Langhorne Slim is in no hurry on his latest 

It was easy to believe that Langhorne Slim's earlier recordings were the fruits of brief, buoyant bursts in the studio, because that's what they sounded like. His new album, Be Set Free, is of a different breed. Thanks to the Decemberists' Chris Funk (who produced it), it's considerably embellished, softened around the edges by wafting strings and burnished horns.

But Slim—who isn't at all the grizzled old bluesman his stage name suggests, but a wild, warmhearted folk-punk frontman, christened Sean Scolnick by birth, just shy of 30 and beloved by a legion of hipster blogs—was the biggest source of change in the music's energy, emotion and polish. Almost half of the songs he wrote for the new album unfold in languid, rolling 3/4 time; some, like the title track, are would-be anthems of uplift, some, like the blue country song "So Glad I'm Coming Home," are admissions of road-weariness and—most strikingly—some are slow-burning numbers that bear a lot more in common with '60s soul and pop than anything that could accurately be called "folk."

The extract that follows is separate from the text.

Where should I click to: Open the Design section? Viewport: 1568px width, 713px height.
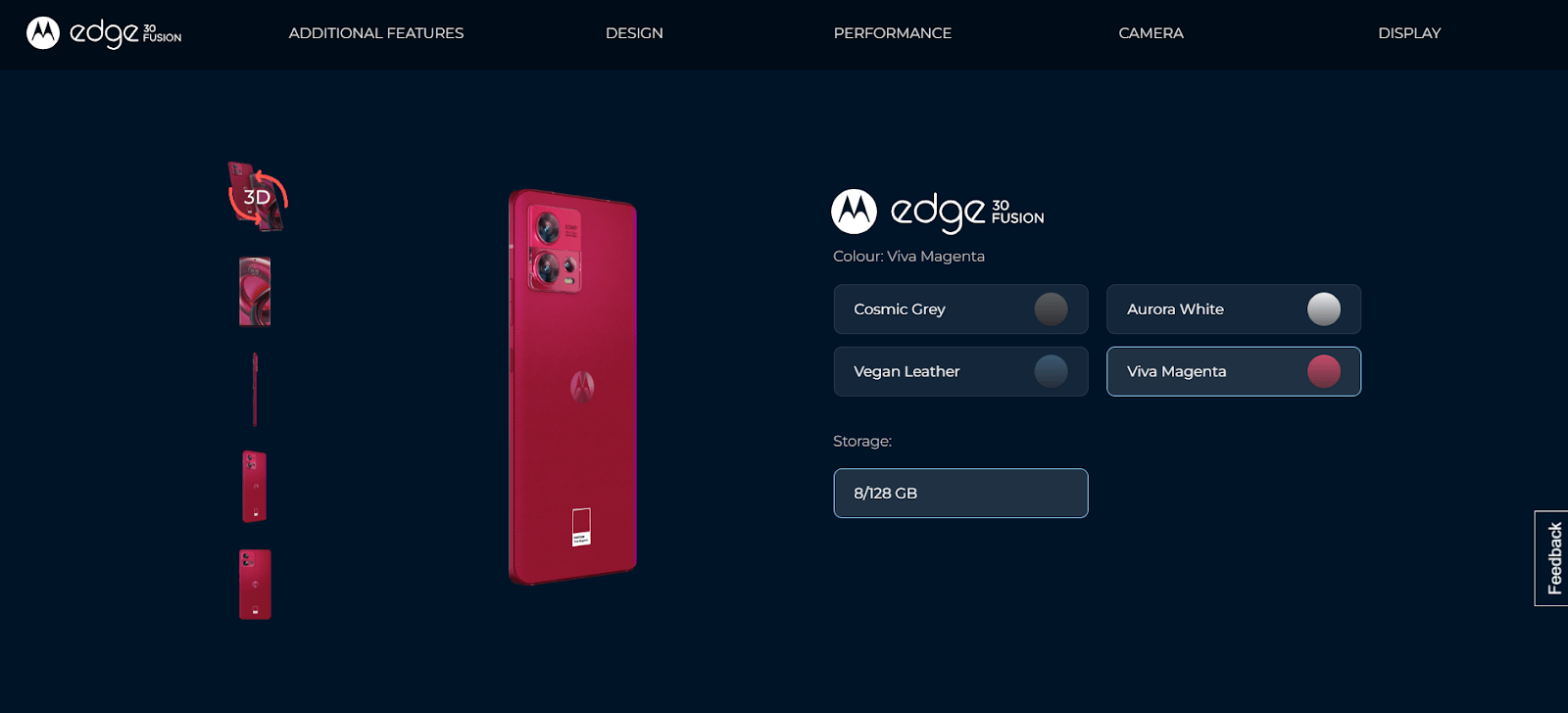tap(634, 33)
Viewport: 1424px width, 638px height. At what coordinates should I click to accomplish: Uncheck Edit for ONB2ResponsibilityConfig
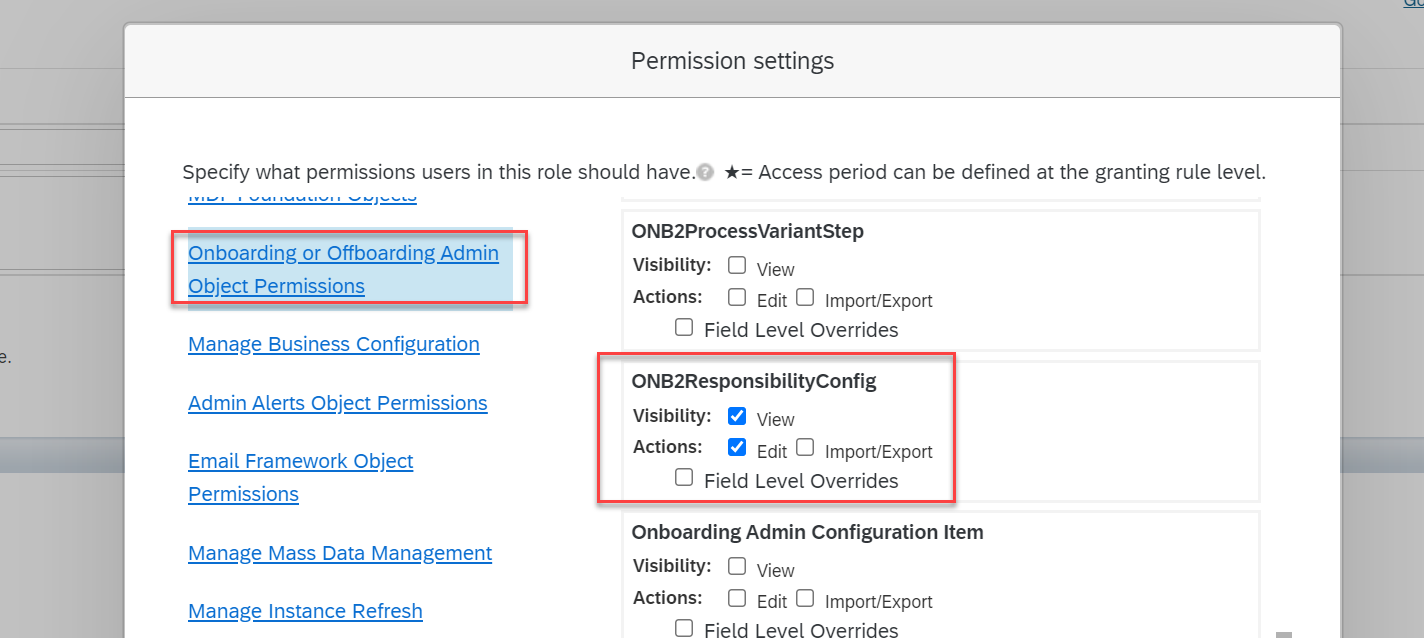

Slim's bread and butter has been gleeful, breakneck romps, and he says he hadn't really intended to alter his songwriting so significantly. "I had thought that I wanted to, and that I should be, making a sort of upbeat, dancier kind of record," Slim says from a tour van somewhere in Kansas. "And those weren't the songs that came out." (At least, not for the most part—one new song, the piano boogie "Cinderella," is raucous by anybody's standards.)

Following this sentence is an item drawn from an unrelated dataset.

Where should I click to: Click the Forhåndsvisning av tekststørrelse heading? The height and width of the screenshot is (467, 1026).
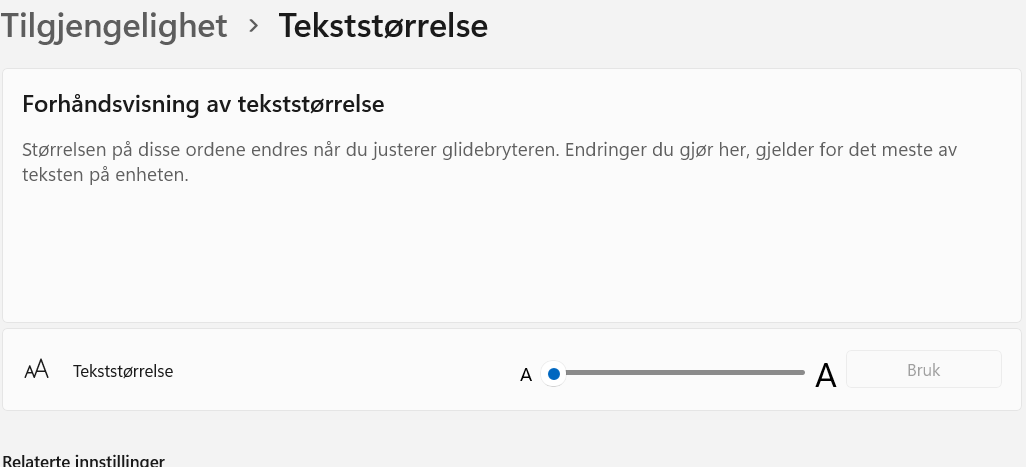pyautogui.click(x=203, y=104)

It could be that a touch of the soul revival rubbed off on him or that the year's worth of life and touring experiences he'd accumulated since his self-titled album convinced him to build up more dramatically to those big musical moments. He ventures a couple of guesses: "Well, one thing that I think changed some of my songwriting is that there was a piano, an old piano, in this house that I was living in and I started for the first time writing songs on the piano." Or, "Lack of taking drugs might have had something to do with it."

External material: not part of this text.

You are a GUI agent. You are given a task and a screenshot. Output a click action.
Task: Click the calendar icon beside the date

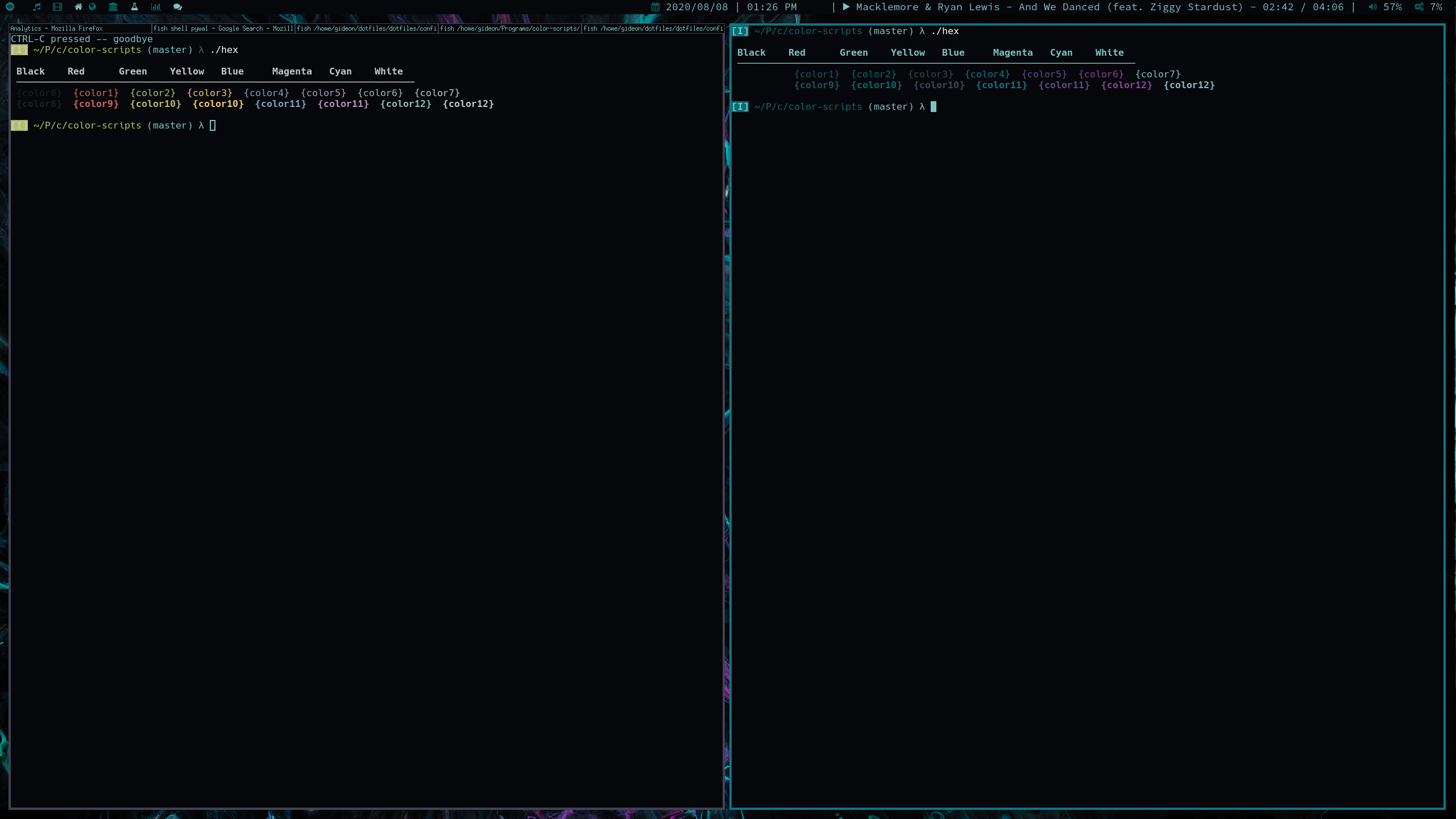pos(654,7)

But more important to Slim were the implications of those changes. "I mean, I felt nervous about it," he says. "To say that I don't care what people say, that's a lie.... I do care. At the same time...if you start doing things because that's what you feel like the people that are your fans or whatever, that that's what they want and that's the only reason you're doing it, that's a dangerous place to find yourself. So I was glad that I had some people around me that when I expressed this nervousness or was like, 'Shoot, man, these are the kinds of songs that I'm writing.... This might take some people by surprise.' Thankfully I had some people that said, 'Yeah, well, that's fine. Just do what you have to do.' "

"You can't do any of this stuff because that's what you think other people want you to do, I guess that's what I'm trying to say," he adds, concluding a confession that's nice to hear from an independent musician, who's not supposed to care about such things.

Slim has always put spirit into his singing. Whether it was venturing into soul music—with its tradition of great, expressive vocalists—taking a more meticulous recording approach or something else entirely that inspired him, this time he worked to channel the verve. During "For a Little While"—one of the albums finer moments—he gets the best of both worlds, mustering a powerful, pleading vocal performance and erupting with the band into a double-time thrash mid-song. Says Slim, "I think that for singing, I tried more on this one than others to sound... I wanted to be heard as a good singer."